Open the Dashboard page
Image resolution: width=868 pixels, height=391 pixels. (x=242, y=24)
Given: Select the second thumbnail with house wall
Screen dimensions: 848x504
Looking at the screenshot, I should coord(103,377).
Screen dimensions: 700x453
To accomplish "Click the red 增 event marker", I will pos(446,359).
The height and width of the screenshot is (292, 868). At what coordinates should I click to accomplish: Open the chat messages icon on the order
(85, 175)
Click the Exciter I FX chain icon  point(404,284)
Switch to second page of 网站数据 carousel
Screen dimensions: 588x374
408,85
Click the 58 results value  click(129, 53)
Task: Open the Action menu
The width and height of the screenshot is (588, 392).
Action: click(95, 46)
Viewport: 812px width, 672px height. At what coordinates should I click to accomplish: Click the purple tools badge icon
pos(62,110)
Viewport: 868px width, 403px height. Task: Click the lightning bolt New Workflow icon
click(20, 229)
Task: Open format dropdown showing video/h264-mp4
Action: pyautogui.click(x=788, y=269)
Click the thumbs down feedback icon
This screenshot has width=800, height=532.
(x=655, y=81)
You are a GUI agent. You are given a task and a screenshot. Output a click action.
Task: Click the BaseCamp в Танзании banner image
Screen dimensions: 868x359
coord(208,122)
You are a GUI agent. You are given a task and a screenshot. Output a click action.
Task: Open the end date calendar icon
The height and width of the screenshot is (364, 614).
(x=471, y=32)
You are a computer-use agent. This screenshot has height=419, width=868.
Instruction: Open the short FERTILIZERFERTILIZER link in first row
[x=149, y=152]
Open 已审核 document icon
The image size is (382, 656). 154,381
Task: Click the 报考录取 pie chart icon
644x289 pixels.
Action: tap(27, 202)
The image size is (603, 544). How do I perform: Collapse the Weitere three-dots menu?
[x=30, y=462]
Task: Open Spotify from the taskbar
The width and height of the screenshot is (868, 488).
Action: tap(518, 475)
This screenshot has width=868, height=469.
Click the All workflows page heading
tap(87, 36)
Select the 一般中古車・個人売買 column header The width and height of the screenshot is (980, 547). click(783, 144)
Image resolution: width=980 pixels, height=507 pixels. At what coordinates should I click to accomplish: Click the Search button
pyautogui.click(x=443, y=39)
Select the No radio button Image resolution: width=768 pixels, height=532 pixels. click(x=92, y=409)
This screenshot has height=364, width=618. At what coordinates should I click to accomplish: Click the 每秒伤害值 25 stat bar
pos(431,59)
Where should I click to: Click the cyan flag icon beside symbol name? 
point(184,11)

* [The problem] Out of the records above, pull the lines that include the word "Select".

* [Response]
Given: Select the second thumbnail with house wall
Select the 一般中古車・個人売買 column header The width and height of the screenshot is (980, 547). click(783, 144)
Select the No radio button Image resolution: width=768 pixels, height=532 pixels. click(x=92, y=409)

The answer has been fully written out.